Abstract

Prospective, randomized, single-center, clinical trial. To prospectively examine the 7- and 10-year outcomes of cervical arthroplasty to anterior cervical discectomy and fusion (ACDF). Degeneration of the cervical discs causing radiculopathy is a frequent source of surgical intervention, commonly treated with ACDF. Positive clinical outcomes are associated with arthrodesis techniques, yet there remains a long-term concern for adjacent segment change. Cervical disc arthroplasty has been designed to mitigate some of the challenges associated with arthrodesis whereas providing for a similar positive neurological outcome. As data has been collected from numerous prospective US FDA IDE trials, longer term outcomes regarding adjacent segment change may be examined. As part of an FDA IDE trial, a single center collected prospective outcomes data on 47 patients randomized in a 1:1 ratio to ACDF or arthroplasty. Success of both surgical interventions remained high at the 10-year interval. Both arthrodesis and arthroplasty demonstrated statistically significant improvements in neck disability index, visual analog scale neck and arm pain scores at all intervals including 7- and 10-year periods.

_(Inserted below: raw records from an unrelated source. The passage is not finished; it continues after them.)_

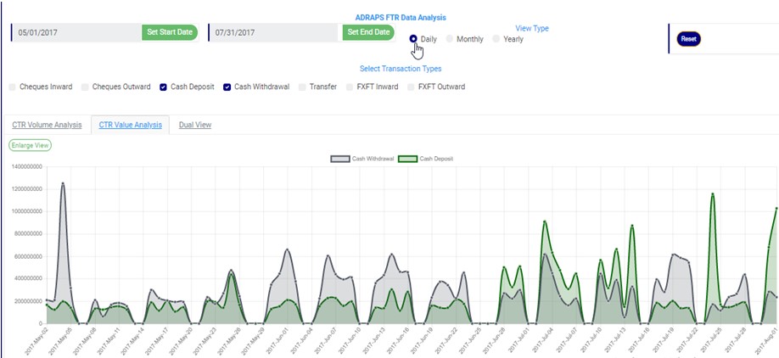
Task: Click the Enlarge View button
Action: [30, 145]
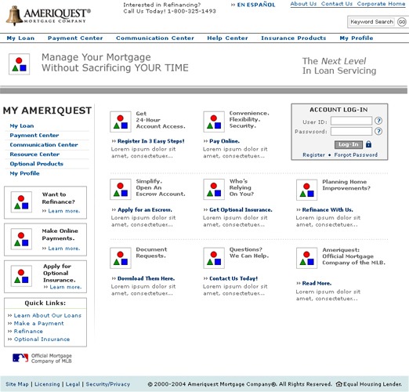
Task: Click the Equal Housing Lender icon
Action: click(x=338, y=384)
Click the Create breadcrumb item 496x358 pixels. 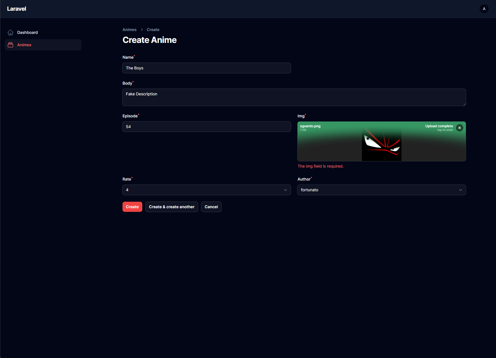pyautogui.click(x=153, y=30)
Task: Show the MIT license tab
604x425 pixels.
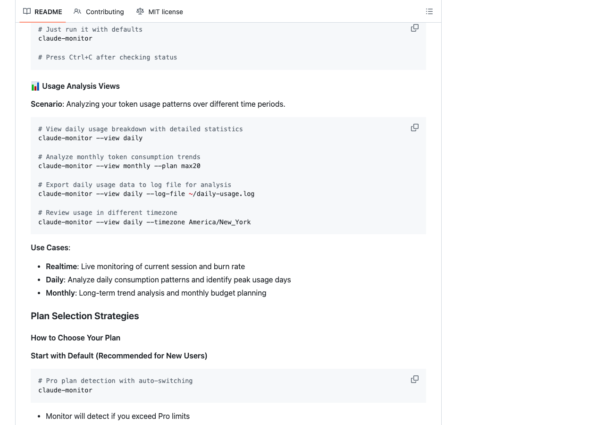Action: [165, 12]
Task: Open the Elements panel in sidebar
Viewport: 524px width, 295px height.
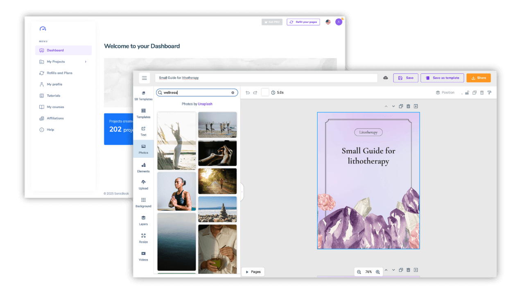Action: coord(143,167)
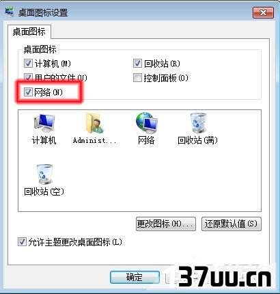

Arthroplasty demonstrated an advantage in comparison to arthrodesis as measured by final 10-year NDI score (8 vs. 16, P = 0.0485). Patients requiring reoperation were higher in number in the arthrodesis cohort (32%) in comparison with arthroplasty (9%) (P = 0.055). At 7 and 10 years, cervical arthroplasty compares favorably with ACDF as defined by standard outcomes scores in a highly selected population with radiculopathy. 1.